The analysis of measurement-model residuals is important for many audiences. The classroom teacher, tester and evaluator need to know how useful their measurements are. The progress of a student or class and the effectiveness of a curriculum is typically measured by some form of performance level score. This score is usually assumed to measure the variable of interest and not something else irrelevant to the task. If the scale is not working as intended, then the measures may be meaningless. Fortunately, analyses of residuals can make the use of meaningless measures avoidable. The following examples, from my own work, illustrate the types of problems that were revealed through the analysis of residual variation: start-up effects attributed to subjects being initially confused about the responses expected of them; speed effects where limited time led to identifiable guessing behavior; interviewer effects where interviewers had different impressions about how to score interviewee responses; instrument effects where scoring sheets were miskeyed, items had multiple correct answers, or items had no correct answers; dimensionality effects where items clearly addressed two or more constructs (dimensions); teacher effects where teachers used their own unique interpretation of how to administer a performance assessment to their students; classroom effects where students were not taught a specific curricular component taught on a statewide assessment; and special characteristic effects where students with unique cognitive (low verbal ability), affective (highly anxious), or physical characteristics (wheelchair user) did much worse or better than was expected of others with their same estimated ability level. In each case the problem was identified and a change was made in the instrument or the testing conditions-the model itself remained the same.

In conclusion, then, I encourage everyone who engages in either the development of, or the application of, measurement instruments to aggressively dig through the residual variation. What you find may be more important than what you set out to investigate in the first place.

References

Ashall, F. (1994). Remarkable Discoveries! New York: Cambridge University Press.

Brannigan, A. (1981).The Social Basis of Scientific Discoveries. Cambridge: Cambridge University Press. Butterfield, H. (1957). The Origins of Modern Science 1300-1800. New York; The Free Press.

Herschel, Sir J.F.W., Bart. K.H. (1851) (new ed). Preliminary Discourse on the Study of Natural Philosophy.
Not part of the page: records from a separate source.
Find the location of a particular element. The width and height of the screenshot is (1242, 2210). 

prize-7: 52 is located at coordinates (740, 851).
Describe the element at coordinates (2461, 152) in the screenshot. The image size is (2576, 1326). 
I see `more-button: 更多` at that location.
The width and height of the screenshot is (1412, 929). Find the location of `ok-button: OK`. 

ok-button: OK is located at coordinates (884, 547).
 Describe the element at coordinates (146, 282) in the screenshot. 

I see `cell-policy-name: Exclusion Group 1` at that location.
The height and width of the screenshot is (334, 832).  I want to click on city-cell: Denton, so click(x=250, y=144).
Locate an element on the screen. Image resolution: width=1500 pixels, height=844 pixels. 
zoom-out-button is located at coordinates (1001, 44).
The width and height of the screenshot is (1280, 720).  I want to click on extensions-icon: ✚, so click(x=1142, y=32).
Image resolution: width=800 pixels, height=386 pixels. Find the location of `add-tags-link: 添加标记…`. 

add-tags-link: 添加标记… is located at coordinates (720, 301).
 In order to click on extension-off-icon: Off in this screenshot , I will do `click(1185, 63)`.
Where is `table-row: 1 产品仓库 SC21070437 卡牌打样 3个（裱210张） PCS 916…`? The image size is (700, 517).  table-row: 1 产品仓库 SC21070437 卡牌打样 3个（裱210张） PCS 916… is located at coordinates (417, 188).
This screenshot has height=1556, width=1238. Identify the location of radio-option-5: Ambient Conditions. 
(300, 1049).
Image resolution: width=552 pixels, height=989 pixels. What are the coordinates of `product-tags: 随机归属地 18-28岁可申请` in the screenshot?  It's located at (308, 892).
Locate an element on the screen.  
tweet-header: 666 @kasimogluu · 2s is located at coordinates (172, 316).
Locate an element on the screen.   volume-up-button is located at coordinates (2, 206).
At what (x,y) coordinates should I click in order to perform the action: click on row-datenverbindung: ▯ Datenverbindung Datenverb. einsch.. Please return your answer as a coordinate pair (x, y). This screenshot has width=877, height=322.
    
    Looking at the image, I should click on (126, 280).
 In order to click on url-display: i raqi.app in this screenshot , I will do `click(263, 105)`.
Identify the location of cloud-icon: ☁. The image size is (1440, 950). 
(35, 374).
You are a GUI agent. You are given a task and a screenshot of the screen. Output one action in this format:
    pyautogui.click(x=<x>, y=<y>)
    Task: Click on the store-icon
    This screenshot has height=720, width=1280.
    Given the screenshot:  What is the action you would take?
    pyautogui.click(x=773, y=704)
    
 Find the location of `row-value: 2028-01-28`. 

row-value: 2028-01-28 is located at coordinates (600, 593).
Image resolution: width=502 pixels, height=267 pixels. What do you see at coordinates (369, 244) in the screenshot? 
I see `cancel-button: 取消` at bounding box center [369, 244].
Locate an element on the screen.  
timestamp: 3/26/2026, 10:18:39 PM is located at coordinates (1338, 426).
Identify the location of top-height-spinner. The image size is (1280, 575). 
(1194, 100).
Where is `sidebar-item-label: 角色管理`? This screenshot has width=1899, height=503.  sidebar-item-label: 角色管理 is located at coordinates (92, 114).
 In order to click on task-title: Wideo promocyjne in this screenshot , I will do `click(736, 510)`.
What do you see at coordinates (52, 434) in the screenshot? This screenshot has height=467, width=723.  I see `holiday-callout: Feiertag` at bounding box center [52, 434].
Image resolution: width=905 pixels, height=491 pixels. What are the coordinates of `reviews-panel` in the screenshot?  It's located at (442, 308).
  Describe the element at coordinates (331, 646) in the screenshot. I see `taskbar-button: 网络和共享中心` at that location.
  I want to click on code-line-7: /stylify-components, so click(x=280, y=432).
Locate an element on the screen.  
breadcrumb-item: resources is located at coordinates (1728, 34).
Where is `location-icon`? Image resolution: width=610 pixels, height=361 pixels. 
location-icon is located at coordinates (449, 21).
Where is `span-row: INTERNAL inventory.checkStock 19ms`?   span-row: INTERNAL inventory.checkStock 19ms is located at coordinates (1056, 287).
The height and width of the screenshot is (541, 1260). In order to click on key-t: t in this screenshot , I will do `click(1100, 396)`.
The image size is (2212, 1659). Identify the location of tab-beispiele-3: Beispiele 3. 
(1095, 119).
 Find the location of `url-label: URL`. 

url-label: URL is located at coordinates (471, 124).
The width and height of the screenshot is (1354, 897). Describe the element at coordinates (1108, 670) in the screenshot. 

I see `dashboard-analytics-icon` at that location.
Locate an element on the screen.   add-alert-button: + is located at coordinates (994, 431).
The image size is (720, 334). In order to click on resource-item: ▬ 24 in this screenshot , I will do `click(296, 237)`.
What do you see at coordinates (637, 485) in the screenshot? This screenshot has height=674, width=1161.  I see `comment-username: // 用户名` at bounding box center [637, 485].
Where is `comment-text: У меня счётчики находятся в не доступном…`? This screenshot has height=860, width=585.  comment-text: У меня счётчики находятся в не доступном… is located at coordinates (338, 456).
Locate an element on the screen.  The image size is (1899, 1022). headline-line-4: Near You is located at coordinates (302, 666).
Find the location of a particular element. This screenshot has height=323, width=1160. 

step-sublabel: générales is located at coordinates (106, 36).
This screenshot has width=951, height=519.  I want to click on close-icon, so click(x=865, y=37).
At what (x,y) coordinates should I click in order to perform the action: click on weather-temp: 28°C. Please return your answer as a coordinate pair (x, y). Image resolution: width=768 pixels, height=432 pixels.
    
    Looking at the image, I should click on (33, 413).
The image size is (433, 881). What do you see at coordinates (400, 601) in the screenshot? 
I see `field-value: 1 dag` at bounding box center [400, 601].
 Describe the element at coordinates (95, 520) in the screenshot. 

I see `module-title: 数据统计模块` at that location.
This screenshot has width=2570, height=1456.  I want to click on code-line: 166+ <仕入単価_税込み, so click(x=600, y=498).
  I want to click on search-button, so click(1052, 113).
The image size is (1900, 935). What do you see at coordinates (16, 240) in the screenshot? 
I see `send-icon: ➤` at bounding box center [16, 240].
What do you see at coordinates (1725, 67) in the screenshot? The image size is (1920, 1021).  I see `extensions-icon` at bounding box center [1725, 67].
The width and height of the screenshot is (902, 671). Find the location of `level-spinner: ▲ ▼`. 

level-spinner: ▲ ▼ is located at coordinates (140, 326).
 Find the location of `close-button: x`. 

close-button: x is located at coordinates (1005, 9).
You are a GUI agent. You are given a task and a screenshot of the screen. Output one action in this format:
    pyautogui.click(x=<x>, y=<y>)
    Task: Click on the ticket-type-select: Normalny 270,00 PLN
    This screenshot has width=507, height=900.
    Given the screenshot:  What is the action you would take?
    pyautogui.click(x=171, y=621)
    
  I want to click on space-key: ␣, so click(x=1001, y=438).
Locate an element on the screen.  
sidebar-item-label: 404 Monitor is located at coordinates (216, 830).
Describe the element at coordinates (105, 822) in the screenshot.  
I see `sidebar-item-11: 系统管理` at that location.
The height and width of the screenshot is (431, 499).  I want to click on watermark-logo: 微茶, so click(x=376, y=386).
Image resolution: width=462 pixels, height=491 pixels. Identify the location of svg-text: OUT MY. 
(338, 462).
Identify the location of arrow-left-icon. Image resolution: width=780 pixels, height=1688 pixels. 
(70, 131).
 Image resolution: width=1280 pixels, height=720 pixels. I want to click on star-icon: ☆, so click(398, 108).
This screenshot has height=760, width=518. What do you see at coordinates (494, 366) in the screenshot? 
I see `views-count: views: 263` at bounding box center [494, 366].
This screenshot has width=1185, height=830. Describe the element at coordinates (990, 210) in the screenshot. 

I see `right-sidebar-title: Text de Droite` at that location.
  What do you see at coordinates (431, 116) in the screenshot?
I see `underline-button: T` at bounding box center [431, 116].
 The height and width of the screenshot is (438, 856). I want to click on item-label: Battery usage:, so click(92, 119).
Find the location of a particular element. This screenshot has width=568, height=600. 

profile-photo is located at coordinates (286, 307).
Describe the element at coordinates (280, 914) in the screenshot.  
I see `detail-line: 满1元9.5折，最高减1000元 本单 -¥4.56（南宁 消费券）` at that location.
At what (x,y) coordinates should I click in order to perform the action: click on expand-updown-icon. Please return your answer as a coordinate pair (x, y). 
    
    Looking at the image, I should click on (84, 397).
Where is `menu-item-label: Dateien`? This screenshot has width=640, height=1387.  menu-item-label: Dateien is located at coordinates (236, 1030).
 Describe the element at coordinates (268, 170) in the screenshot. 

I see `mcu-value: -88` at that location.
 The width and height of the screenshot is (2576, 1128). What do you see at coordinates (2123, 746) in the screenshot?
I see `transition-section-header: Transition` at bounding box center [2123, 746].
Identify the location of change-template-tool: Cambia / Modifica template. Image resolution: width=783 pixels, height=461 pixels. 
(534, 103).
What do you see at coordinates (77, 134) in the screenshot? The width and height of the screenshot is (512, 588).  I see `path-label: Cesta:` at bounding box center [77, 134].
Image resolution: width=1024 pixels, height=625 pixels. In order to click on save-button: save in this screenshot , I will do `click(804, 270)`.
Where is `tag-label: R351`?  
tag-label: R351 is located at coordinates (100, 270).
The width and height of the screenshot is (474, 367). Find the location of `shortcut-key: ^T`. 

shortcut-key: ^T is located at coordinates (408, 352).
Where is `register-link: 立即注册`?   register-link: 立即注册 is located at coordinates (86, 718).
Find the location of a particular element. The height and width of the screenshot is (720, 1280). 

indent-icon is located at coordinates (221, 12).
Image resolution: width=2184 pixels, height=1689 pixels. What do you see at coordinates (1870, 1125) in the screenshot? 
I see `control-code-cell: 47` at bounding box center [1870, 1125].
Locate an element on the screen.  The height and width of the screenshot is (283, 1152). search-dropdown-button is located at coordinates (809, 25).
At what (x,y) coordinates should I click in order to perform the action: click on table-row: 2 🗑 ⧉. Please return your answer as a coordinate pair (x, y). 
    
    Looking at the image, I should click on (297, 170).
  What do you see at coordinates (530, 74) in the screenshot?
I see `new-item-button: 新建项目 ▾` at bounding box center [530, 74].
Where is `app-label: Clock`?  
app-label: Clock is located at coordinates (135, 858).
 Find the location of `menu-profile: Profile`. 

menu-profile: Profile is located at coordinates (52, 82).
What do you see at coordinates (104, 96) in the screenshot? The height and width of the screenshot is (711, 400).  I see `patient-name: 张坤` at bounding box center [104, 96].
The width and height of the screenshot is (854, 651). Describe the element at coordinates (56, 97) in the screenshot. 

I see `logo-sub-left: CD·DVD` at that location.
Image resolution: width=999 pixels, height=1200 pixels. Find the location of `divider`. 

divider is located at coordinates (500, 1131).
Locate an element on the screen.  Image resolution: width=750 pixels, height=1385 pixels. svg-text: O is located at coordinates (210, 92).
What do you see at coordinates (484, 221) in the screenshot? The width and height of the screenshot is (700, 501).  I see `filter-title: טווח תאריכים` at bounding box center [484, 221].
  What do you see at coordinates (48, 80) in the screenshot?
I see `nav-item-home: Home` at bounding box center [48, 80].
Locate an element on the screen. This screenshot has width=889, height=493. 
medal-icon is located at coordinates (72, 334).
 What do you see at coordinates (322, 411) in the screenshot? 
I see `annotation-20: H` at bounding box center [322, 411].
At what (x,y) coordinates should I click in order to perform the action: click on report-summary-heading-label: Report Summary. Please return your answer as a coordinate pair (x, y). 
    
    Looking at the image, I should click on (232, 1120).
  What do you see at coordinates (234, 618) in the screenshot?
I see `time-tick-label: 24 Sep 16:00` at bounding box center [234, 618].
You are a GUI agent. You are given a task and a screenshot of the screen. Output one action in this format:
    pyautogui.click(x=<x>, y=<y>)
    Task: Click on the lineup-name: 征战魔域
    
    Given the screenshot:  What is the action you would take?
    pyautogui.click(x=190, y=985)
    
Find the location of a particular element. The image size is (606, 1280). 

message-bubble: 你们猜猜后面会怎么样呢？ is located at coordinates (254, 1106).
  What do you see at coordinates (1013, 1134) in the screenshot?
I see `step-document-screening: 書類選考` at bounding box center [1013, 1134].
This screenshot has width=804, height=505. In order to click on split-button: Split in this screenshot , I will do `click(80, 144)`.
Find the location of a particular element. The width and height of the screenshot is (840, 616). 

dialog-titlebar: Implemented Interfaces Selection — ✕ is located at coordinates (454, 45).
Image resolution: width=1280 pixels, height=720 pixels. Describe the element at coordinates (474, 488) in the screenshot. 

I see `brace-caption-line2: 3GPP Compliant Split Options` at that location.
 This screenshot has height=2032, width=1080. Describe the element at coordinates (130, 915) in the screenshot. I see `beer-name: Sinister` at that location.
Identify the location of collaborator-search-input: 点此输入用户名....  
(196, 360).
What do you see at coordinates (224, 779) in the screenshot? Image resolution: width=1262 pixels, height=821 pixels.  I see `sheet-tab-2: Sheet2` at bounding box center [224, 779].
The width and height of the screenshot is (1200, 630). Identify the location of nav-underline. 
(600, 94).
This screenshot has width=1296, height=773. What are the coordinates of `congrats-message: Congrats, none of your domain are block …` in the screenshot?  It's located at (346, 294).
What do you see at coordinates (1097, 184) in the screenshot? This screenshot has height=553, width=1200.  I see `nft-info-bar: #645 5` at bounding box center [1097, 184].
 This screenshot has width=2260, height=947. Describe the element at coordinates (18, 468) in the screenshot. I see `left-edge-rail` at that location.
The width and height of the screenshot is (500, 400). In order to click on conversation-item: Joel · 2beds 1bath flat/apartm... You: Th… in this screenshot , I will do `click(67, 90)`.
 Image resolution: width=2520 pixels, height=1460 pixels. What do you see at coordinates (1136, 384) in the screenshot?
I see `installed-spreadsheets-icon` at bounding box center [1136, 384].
London: Longman, Brown, Green & Longmans, Paternoster Row.

Herschel, Sir J.F.W., Bart. K.H. (1871) (11th. ed.). Outlines of Astronomy. London: Longmans, Green, and Co.

Kantorovich, A. (1993). Scientific Discovery: Logic and Tinkering. Albany, NY: State University of New York Press.

Kuhn, T.S. (1962). Historical structures of scientific discoveries. Science, 136, 760-4.

Kuhn, T.S. (1970) (2nd. ed.). The Structure of Scientific Revolutions. Chicago: University of Chicago Press.

Kuhn, T.S. (1977). The Essential Tension. Chicago: The University of Chicago Press.

Roberts, R.M. (1989). Serendipity: Accidental Discoveries in Science. New York: Wiley.